Iran TV reported earlier Monday that Iranian experts were in the final stages of recovering data from the RQ-170 Sentinel, which went down in Iran this month.

Tehran has cited the capture as a victory for Iran and displayed the nearly intact drone on state TV. U.S. officials say the aircraft malfunctioned and was not brought down by Iran.

Last week, Iranian state television displayed what it said was a downed U.S. surveillance drone, days after U.S. officials expressed concern that Tehran would be able to glean information about a classified military program.   According to the semi-official Fars news agency, in the televised segment, commander of the Revolutionary Guard’s Aerospace Forces Amir Ali Hajizadeh said that Iranian forces uncovered the aircraft as it was about “to infiltrate our country’s airspace for spying missions.”

“[A]fter it entered the Eastern parts of the country, this aircraft fell into the trap of our armed forces and was downed in Iran with minimum damage,” Hajizadeh told Fars.

According to the Iranian military official, the drone was “equipped with highly advanced surveillance, data gathering, electronic communication and radar systems,” saying that “this kind of plane has been designed to evade radar systems and from the view point of technology it is amongst the most recent types of advanced aircraft used by the U.S.”

“The technology used in this aircraft had already been used in B2 and F35 planes,” Hajizadeh added, saying the “aircraft is controlled and guided through satellite link and land stations in Afghanistan and the United States.”

“Military experts are well aware how precious the technological information of this drone is,” Fars quoted Hajizadeh as saying.

Iran scoffs at Obama request for US drone’s return

Islamic Republic says US downed drone is now its property, dismissive of Obama’s demand for UAV’s return. Obama ‘has forgotten that Iran’s airspace was violated,’ says Iranian spokesman


A US drone captured by Iran is now the “property” of the Islamic republic, Defense Minister Ahmad Vahidi said on Tuesday, dismissing a request by President Barack Obama for its return.

“The American espionage drone is now Iran’s property, and our country will decide what steps to take regarding it,” Vahidi was quoted as saying by the ISNA news agency.

“Instead of apologizing to the Iranian nation, it (the United States) is brazenly asking for the drone back,” Vahidi also said, according to another news agency, Mehr.

Iran “will not back down from defending the nation or its interests,” Vahidi declared.

Obama on Monday acknowledged that Iran was holding the reconnaissance drone — a bat-winged RQ-170 Sentinel — by saying: “We’ve asked for it back. We’ll see how the Iranians respond.”

Iran last week displayed on state television what it said was the drone. A lawmaker said the Islamic republic was unlocking the aircraft’s software and was going to reverse-engineer the drone.

Iran’s foreign ministry was similarly dismissive of Obama’s request.

“It seems he (Obama) has forgotten that Iran’s airspace was violated, spying operations were undertaken, international laws were violated and that Iran’s internal affairs were interfered with,” ministry spokesman Ramin Mehmanparast said Tuesday in his regular media briefing, according to Fars news agency.

“Instead of an official apology and admitting to this violation, they are making this request,” he said.

Iranian officials claimed a Revolutionary Guards cyber-warfare unit had hacked the aircraft’s controls and brought it down.

The head of Iran’s parliamentary national security committee, Parviz Sorouri, said on Monday that Iran was in the “final stages” of decoding the drone’s software and “our next action will be to reverse-engineer the aircraft.”
■ ■ ■
Could you write out the part of the drone report that opens with the words containing "Tehran has cited" and closes with "Hajizadeh told Fars."? The entries come from a separate source, unrelated to the drone report.
■ ■ ■
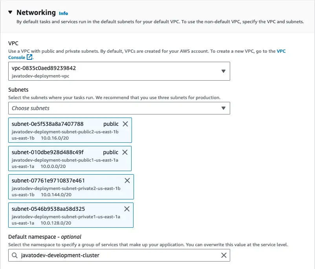Viewport: 315px width, 269px height.
Task: Click the Choose subnets placeholder text
Action: pyautogui.click(x=31, y=108)
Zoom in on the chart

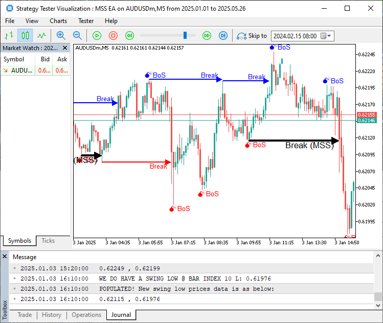[x=61, y=36]
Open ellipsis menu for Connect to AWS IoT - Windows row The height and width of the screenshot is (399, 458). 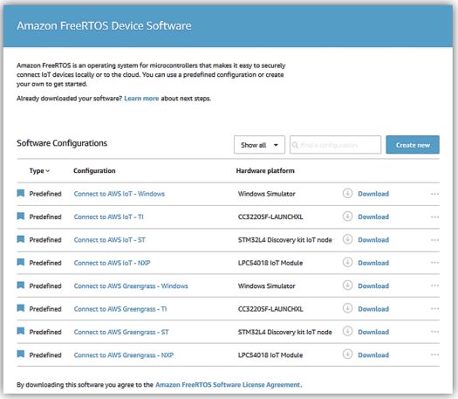pyautogui.click(x=434, y=194)
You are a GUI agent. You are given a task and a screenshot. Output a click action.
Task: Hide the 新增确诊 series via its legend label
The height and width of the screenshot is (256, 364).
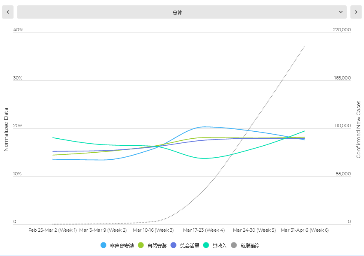tap(250, 246)
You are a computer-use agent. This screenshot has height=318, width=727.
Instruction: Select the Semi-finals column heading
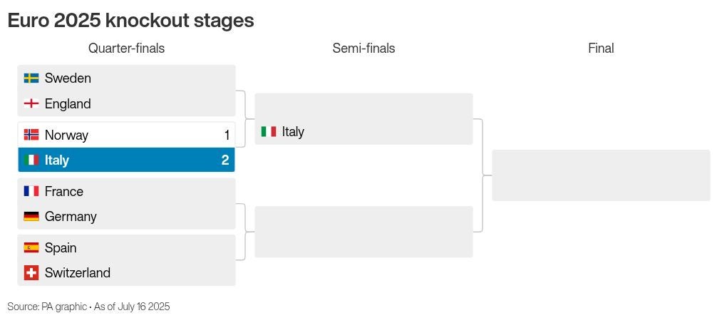[364, 48]
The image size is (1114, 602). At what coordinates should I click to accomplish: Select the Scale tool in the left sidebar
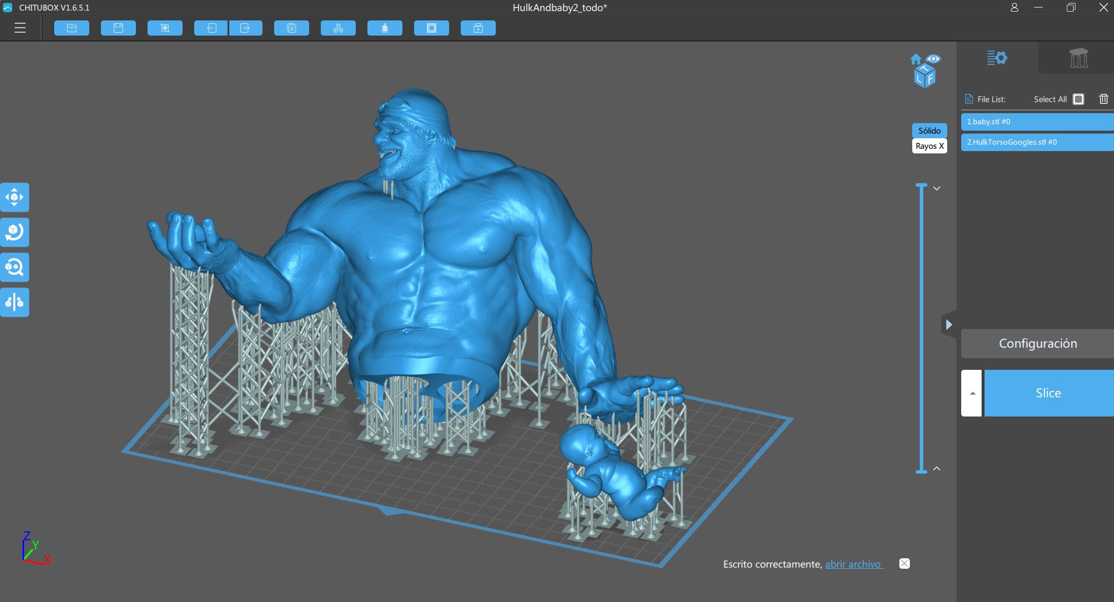pyautogui.click(x=15, y=267)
■ ■ ■
## TASK ANSWER
Tehran has cited the capture as a victory for Iran and displayed the nearly intact drone on state TV. U.S. officials say the aircraft malfunctioned and was not brought down by Iran.

Last week, Iranian state television displayed what it said was a downed U.S. surveillance drone, days after U.S. officials expressed concern that Tehran would be able to glean information about a classified military program.   According to the semi-official Fars news agency, in the televised segment, commander of the Revolutionary Guard’s Aerospace Forces Amir Ali Hajizadeh said that Iranian forces uncovered the aircraft as it was about “to infiltrate our country’s airspace for spying missions.”

“[A]fter it entered the Eastern parts of the country, this aircraft fell into the trap of our armed forces and was downed in Iran with minimum damage,” Hajizadeh told Fars.